While the trees were falling, visitors came to marvel at them. Some were on route from Europe to the Eastern States, stopping to take an excursion to the famed forests of the south. Many came from the goldfields, 1000 km away on the margins of the desert. Few had ever seen trees of such gargantuan proportions.
“King Karri” was the most awesome tree of all. Growing somewhere along the rail-line near Karridale, it was the ‘show and tell’ attraction of the 19th century. There were a few trees carrying this title dotted around the south-west, but the Karridale king was hailed as the largest. With a girth of 34 feet (10m) a few feet above the ground, the trunk rose 44 metres before branching. Although taller trees were recorded at Pemberton, the Karridale tree held by far the most wood due to its girth.
People calculated the amount of timber it would produce: one author in 1899 claimed there would be enough to lay one and a half miles of railway, another that if milled and shipped, it would fill a quarter of the average cargo hold. But Davies forbade King Karri to be felled. It was showered with awe and respect; shown to visiting politicians and celebrities, and described as our ‘pet forest giant.’
Then came the storm.
Hamelin Bay was chosen as a harbour for its sheltered location, but Europeans had only arrived 50 years before and hadn’t yet experienced the worst of a southern ocean tempest. On a day in July 1900, the wind howled up from the north west, shifted to the south west by evening and built rapidly to gale force. The keeper at Leeuwin lighthouse estimated the wind reached 85 miles (136 Km) at 9pm. Residents at Hamelin Bay reported sheets of sea water blown inland by the gale, filling the lake and all the watertanks with salt.
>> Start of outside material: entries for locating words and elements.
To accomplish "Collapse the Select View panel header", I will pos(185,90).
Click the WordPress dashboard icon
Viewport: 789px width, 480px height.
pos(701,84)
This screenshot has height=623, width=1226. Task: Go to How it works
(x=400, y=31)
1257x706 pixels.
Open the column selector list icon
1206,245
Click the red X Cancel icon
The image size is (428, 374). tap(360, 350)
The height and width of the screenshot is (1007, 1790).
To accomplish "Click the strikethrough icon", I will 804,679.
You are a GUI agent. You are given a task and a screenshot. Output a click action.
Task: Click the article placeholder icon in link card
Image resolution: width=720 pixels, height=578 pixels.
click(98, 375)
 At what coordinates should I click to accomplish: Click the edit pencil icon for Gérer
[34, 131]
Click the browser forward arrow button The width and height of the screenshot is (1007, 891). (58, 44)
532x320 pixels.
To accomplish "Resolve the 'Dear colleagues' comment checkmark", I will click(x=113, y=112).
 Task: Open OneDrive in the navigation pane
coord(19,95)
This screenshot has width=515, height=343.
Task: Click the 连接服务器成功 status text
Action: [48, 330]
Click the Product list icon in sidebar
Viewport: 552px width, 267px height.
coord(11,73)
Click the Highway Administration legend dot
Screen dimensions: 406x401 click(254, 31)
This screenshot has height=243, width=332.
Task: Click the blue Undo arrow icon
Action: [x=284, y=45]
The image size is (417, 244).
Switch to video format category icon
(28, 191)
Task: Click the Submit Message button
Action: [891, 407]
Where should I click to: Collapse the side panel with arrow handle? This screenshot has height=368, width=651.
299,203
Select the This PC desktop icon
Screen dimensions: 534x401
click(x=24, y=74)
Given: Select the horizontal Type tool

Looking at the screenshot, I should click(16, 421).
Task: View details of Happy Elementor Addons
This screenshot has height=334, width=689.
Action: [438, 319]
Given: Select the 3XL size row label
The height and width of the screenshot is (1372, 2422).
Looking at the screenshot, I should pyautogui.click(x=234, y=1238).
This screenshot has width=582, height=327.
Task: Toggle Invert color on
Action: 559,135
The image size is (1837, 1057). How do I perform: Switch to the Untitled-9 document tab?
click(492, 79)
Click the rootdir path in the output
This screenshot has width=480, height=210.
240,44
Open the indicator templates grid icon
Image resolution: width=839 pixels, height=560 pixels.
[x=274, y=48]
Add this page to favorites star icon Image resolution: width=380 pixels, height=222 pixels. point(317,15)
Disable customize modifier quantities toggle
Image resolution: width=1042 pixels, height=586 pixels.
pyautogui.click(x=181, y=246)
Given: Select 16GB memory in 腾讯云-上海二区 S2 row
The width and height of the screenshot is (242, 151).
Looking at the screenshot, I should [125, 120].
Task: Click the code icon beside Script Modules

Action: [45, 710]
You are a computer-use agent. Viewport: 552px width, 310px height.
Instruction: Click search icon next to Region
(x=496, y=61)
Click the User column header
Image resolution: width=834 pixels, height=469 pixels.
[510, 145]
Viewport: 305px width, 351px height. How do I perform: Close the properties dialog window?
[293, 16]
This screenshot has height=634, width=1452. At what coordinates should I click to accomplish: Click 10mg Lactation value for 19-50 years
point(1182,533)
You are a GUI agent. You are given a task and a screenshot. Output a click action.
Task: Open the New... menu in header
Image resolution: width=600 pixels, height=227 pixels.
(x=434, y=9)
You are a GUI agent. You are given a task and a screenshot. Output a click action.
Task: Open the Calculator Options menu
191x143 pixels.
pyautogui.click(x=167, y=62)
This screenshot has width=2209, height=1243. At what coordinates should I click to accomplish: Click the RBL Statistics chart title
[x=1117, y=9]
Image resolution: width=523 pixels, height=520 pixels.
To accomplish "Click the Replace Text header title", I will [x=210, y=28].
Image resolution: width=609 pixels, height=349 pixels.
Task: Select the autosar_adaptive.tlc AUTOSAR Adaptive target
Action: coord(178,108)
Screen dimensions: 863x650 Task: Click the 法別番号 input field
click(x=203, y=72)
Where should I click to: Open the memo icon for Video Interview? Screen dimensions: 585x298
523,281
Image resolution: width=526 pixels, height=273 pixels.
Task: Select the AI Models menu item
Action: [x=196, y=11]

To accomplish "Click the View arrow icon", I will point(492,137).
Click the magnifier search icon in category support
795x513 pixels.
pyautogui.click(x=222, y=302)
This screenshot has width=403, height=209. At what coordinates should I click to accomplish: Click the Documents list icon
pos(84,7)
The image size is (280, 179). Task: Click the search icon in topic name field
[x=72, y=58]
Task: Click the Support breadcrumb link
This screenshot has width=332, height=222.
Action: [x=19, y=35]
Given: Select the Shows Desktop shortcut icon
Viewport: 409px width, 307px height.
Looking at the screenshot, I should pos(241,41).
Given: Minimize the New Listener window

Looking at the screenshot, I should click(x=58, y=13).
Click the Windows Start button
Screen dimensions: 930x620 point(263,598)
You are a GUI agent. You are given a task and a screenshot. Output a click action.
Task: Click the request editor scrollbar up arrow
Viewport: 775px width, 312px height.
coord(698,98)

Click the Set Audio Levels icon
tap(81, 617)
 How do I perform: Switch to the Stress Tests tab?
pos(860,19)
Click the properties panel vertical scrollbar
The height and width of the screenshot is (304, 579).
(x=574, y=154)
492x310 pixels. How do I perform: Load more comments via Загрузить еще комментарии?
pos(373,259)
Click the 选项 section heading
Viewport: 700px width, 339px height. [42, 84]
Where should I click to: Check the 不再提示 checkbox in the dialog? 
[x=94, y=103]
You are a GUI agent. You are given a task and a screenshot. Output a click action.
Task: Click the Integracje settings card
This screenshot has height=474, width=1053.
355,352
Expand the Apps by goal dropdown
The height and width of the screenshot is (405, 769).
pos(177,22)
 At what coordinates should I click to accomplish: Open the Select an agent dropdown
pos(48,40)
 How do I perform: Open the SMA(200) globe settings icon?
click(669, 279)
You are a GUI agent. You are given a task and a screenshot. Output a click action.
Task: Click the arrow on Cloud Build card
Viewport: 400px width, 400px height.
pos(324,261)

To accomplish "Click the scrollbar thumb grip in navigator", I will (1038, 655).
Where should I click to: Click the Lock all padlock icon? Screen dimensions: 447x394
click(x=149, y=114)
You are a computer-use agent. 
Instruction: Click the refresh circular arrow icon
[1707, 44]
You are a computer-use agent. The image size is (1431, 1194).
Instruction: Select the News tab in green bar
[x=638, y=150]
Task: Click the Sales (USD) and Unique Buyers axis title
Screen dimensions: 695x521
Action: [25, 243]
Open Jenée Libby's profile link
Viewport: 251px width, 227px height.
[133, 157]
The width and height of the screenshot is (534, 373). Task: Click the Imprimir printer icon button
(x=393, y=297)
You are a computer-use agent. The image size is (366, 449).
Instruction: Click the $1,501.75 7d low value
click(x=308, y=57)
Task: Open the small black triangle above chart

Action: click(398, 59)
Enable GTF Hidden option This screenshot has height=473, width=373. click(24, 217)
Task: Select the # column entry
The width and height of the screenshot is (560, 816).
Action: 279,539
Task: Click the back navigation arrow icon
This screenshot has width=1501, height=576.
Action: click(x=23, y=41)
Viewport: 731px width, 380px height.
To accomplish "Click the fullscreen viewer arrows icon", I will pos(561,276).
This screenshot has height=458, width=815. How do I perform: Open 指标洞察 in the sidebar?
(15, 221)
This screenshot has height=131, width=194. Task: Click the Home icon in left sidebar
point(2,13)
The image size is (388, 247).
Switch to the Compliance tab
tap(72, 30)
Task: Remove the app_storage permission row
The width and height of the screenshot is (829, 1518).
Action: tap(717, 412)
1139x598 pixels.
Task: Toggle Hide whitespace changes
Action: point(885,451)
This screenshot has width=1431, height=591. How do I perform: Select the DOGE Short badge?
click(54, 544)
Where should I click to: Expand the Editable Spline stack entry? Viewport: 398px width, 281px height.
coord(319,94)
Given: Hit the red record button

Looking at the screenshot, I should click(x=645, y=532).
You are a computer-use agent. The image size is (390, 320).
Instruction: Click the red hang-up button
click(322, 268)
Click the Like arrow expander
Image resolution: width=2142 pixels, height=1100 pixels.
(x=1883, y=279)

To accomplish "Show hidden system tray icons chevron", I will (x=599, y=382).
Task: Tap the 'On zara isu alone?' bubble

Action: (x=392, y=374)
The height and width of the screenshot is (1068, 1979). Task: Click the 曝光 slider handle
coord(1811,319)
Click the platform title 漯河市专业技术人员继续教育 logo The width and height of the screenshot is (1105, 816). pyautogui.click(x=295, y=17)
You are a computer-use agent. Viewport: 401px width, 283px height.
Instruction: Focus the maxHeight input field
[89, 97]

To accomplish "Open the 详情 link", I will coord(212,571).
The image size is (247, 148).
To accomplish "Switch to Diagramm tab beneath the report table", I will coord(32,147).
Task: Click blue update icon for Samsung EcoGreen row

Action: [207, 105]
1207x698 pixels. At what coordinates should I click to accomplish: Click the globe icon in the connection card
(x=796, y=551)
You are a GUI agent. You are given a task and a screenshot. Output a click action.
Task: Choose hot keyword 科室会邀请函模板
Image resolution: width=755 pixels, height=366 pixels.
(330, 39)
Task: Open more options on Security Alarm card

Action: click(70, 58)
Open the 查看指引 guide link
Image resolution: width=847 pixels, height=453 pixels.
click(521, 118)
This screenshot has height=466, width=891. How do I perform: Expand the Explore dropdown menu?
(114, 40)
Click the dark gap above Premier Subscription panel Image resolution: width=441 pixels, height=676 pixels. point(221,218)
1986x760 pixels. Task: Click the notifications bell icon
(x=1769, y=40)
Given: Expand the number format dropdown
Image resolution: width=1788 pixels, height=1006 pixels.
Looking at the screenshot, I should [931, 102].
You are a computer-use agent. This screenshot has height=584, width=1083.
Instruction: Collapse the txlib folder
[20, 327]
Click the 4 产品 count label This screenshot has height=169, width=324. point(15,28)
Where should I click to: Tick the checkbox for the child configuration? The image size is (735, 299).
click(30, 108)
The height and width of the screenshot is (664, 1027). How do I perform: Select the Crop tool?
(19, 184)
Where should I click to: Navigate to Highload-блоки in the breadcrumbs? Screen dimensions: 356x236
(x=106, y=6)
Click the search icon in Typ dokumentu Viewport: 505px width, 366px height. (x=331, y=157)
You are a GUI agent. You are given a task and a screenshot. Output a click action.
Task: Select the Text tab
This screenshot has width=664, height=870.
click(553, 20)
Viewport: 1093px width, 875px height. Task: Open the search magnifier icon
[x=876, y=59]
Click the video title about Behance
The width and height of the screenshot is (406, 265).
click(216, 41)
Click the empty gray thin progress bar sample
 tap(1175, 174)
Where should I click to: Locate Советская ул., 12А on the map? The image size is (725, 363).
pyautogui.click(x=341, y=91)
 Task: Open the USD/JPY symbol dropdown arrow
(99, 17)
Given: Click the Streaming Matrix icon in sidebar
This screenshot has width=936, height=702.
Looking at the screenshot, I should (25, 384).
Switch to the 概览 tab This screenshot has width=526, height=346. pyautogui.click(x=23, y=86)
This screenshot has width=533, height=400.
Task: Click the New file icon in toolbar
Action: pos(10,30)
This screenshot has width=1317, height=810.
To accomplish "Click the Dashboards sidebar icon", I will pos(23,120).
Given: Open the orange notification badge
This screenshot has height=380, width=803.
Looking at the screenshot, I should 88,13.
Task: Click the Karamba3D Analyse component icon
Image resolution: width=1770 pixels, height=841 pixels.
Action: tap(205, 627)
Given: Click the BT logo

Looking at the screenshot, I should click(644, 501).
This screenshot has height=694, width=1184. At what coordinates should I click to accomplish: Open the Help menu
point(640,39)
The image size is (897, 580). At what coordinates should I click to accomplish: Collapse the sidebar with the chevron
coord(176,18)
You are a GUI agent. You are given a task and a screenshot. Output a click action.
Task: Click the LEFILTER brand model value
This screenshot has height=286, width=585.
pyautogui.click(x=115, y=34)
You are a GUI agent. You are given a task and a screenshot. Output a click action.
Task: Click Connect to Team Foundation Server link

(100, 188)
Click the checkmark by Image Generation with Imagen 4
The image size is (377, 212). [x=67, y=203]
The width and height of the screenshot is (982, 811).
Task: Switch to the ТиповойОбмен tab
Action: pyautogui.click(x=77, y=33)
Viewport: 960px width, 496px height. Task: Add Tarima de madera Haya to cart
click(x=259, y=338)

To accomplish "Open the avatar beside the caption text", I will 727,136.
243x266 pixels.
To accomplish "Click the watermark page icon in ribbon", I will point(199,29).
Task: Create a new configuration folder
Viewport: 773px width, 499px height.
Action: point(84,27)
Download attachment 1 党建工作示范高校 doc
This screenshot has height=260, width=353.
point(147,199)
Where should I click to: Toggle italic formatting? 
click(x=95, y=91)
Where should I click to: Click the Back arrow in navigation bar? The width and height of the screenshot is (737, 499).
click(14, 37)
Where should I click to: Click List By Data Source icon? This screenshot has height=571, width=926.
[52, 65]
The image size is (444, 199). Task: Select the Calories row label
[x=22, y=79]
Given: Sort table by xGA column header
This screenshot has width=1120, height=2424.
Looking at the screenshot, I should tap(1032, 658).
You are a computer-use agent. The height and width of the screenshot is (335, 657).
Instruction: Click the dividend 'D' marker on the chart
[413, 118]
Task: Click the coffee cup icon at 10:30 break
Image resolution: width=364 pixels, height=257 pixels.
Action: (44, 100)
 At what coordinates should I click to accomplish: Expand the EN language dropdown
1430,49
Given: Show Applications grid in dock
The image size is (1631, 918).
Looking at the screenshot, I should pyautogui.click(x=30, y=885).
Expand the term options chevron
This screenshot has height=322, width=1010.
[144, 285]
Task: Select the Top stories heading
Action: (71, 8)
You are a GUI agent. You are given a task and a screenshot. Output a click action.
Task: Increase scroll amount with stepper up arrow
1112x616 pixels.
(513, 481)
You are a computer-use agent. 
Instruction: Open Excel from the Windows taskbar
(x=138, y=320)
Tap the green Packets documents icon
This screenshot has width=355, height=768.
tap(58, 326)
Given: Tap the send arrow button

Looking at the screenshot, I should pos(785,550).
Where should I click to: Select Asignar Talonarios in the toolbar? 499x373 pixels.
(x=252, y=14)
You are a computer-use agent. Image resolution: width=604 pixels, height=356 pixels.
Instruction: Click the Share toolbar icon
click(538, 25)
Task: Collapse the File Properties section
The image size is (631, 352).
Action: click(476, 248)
Those sheltering inland were terrified by the screaming wind ripping through the trees:
‘… the most peculiar feature of the storm was the twisting action of the wind,
which at short intervals would come whistling along through a narrow belt of forest, snapping off the tops of trees that were in its track like matchwood …’
Morning light revealed disaster. All three ships moored in the bay were wrecked. Two had men clinging to the rigging: the German ship Katinka had been ripped in two and lost 7 men to the waves. The train line from Jarrahdene to Karridale was blocked with debris: 350 trees lay across a few miles of track. King Karri was plucked out and tossed to the ground. Perhaps clearing such a quantity of trees left the canopy more open to the fingers of the wind, and a tree that had stood for centuries was left vulnerable.
Davies carried right on with business: funerals were held, telegraph lines repaired, debris cleared from the tracks, and within a week logging was back in action. King Karri was milled, and newspapers boasted about the amount of timber it had produced.
But it was only a few more years before all of the large timber had been felled, and the export of trees from Karridale ceased. Very little evidence of Davies timber empire remains. The jetty at Hamelin was gutted by a careless campfire in the 1920s, leaving only a few pylons jutting from the sea, like skeletal fingers pointing out ghosts of the sailors that drowned in the bay. The railway lines were dismantled and grew over. In 1961 a bushfire tore through the thick regrowth forest and incinerated the ruined saw mills, along with the village of Old Karridale. All that stands now is a brick mill chimney, old and lonesome in a thicket of trees.
The Karri once again rule in Karridale. Uncut for decades, they have reached for the sky. The older regrowth have gained their full height and are starting to fatten, but straight trees with a girth of even 4 metres are few and far between. Left in peace, some of them may grow into the King Karri of the future.